For example: after having met the requirements, the project manager or the developer works on further enhancing the product, thinking the customer will be delighted to see additional or more polished features, rather than what was asked for or expected. The customer might be disappointed in the results, and the extra effort by the developer might be futile.
'Gold plating' means the addition of any feature not considered in the original scope plan (PMBOK) or product description (PRINCE2) at any point of the project. This is because it introduces a new source of risks to the original planning such as additional testing, documentation, costs, or timelines. However, avoiding gold plating does not prevent new features from being added to the project; they can be added at any time as long as they follow the official change procedure and the impact of the change in all the areas of the project is taken into consideration.
Effects of Gold Plating
Even the best outcomes of gold plating can ultimately lead to negative realities for a project manager or for the project as a whole. In a best-case scenario, the customer accepts the project deliverable with the out-of-scope work, and customer expectations on future projects may forever be elevated to unrealistic levels. In a worst-case scenario, the customer might reject the project deliverable entirely and nullify the contract.

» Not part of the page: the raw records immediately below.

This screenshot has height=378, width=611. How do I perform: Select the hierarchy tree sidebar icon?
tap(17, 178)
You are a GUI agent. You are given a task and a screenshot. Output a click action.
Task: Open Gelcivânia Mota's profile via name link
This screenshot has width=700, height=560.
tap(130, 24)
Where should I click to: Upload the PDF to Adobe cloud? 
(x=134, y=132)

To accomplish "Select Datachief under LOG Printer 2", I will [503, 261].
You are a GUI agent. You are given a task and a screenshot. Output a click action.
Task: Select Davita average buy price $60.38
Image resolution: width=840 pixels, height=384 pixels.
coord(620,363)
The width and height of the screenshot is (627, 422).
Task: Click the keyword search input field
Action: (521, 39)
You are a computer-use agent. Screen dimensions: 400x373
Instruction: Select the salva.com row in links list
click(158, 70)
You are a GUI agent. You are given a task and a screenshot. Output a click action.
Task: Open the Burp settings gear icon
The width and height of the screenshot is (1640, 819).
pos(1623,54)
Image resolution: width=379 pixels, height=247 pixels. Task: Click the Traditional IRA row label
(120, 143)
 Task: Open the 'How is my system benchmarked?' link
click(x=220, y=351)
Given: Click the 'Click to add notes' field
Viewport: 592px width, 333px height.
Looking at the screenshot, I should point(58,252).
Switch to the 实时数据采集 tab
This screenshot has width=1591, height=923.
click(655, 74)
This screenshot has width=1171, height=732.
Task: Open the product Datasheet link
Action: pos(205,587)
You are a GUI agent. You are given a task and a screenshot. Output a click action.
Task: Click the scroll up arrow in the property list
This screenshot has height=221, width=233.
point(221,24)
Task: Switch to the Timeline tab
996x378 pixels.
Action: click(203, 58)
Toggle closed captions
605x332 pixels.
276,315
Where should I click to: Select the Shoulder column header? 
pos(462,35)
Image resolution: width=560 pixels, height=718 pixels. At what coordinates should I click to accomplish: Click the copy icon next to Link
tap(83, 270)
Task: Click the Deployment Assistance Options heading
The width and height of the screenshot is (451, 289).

What’s the difference between Gold Plating and Scope Creep?
The simple difference between the two comes from who requested it. If the client requested additional functionality but it was not paid for, it comes under “scope creep”, whilst if the person takes it upon themselves to add in additional functionality without checking first, this would be gold plating?
Why is gold plating a problem?
If the client or end user is getting a better product, why should gold plating matter? The main factor behind this is that the client didn’t ask for these improvements or they may perhaps not even want them/not want to move in that direction.
How to avoid gold plating in your projects?
At TIGO, our PMO office would always recommend ensuring that everyone understands the tasks that they are due to deliver, what needs to happen, what is needing to be delivered and then understands the boundaries of the tasks that they are performing. Project Managers explain all of this during the backlog /planning meetings so that everyone knows what is expected. During on-the-job training, our junior PM is guided through showing the consequences of gold plating (which can be rework/ hours not being approved) and am very strict on not only scope control but also monitoring the deliverables against the scope definition.
Gold plating is considered a bad project management practice for different project management best practices and methodologies such as Project Management Body of Knowledge (PMBOK) and PRINCE2.
Being a Project Manager is not always easy, and yes, you may be seen as the strict holder of the scope definition bit both gold plating and scope creep are not good for you, your project or your organization.